Passage to read –
#include "xf_database/hash_group_aggregate.hpp"
template < int _WKey, int _KeyNM, int _WPay, int _PayNM, int _HashMode, int _WHashHigh, int _WHashLow, int _CHNM, int _Wcnt, int _WBuffer, int _BurstLenW = 32, int _BurstLenR = 32 > void hashGroupAggregate ( hls::stream <ap_uint <_WKey>> strm_key_in [_CHNM][_KeyNM], hls::stream <ap_uint <_WPay>> strm_pld_in [_CHNM][_PayNM], hls::stream <bool> strm_e_in [_CHNM], hls::stream <ap_uint <32>>& config, hls::stream <ap_uint <32>>& result_info, ap_uint <_WBuffer>* ping_buf0, ap_uint <_WBuffer>* ping_buf1, ap_uint <_WBuffer>* ping_buf2, ap_uint <_WBuffer>* ping_buf3, ap_uint <_WBuffer>* pong_buf0, ap_uint <_WBuffer>* pong_buf1, ap_uint <_WBuffer>* pong_buf2, ap_uint <_WBuffer>* pong_buf3, hls::stream <ap_uint <_WKey>> aggr_key_out [_KeyNM], hls::stream <ap_uint <_WPay>> aggr_pld_out [3][_PayNM], hls::stream <bool>& strm_e_out )
Generic hash group aggregate primitive.
With this primitive, the max number of lines of aggregate table is bound by the AXI buffer size.
The group aggregation values are updated inside the chip, and when a hash-bucket overflows, the overflowed rows are spilled into external buffers. The overflow buffer will be automatically re-scanned, and within each round, a number of distinct groups will be aggregated and emitted. This algorithm ends when the overflow buffer is empty and all groups are aggregated.

Material –

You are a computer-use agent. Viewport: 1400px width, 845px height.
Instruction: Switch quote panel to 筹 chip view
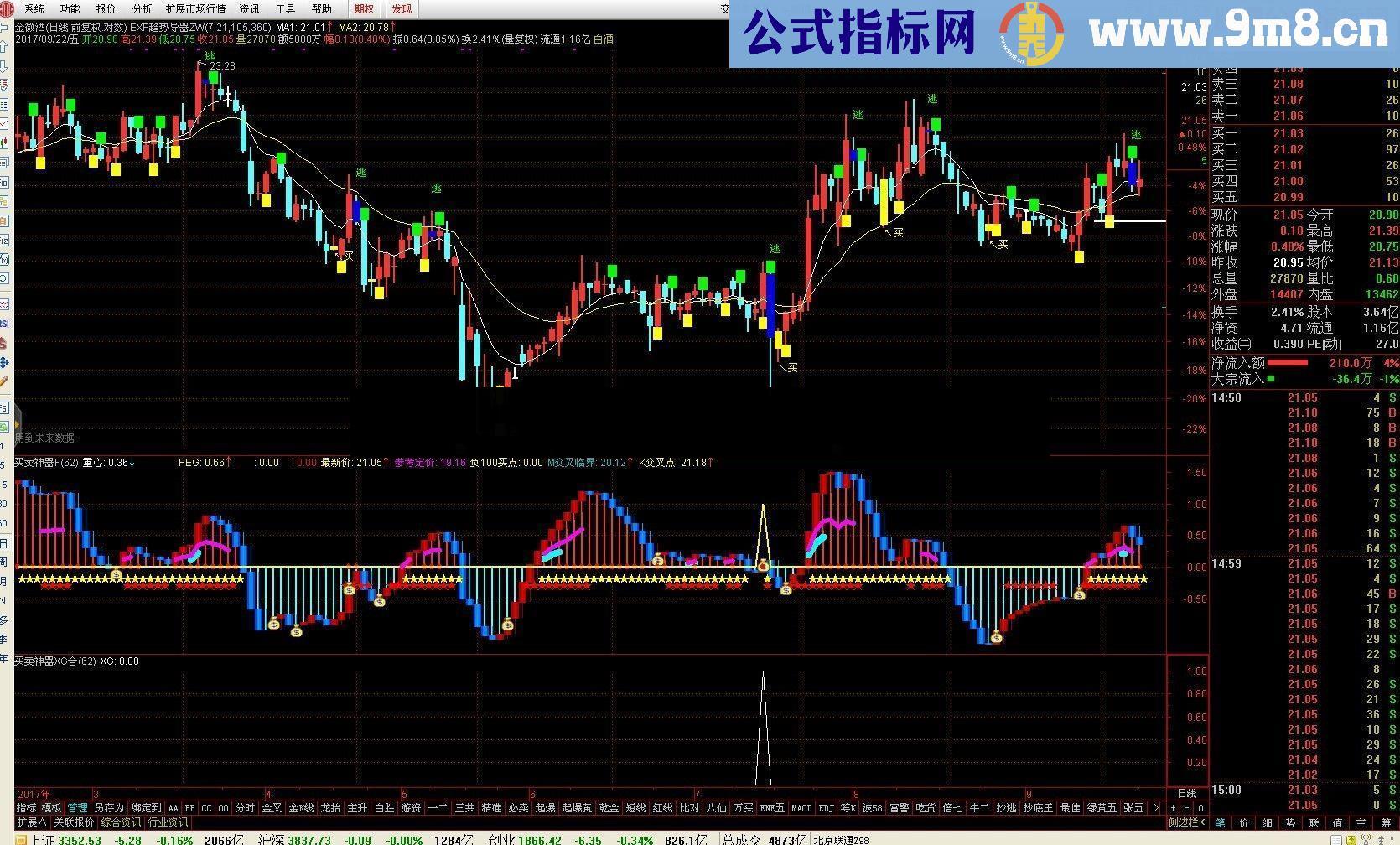click(x=1387, y=824)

Things to do –
**A.** Using the hash group aggregate documentation, explain how rows that overflow a hash bucket still end up aggregated. Answer in one to three sentences.
**B.** According to the hash group aggregate documentation, what limits the maximum number of lines in the aggregate table?

Full solutions –
**A.** Overflowed rows are spilled into external buffers, and the overflow buffer is then re-scanned automatically. In each round, a number of distinct groups are aggregated and emitted, and the process continues until the overflow buffer is empty and all groups are aggregated.

**B.** The AXI buffer size.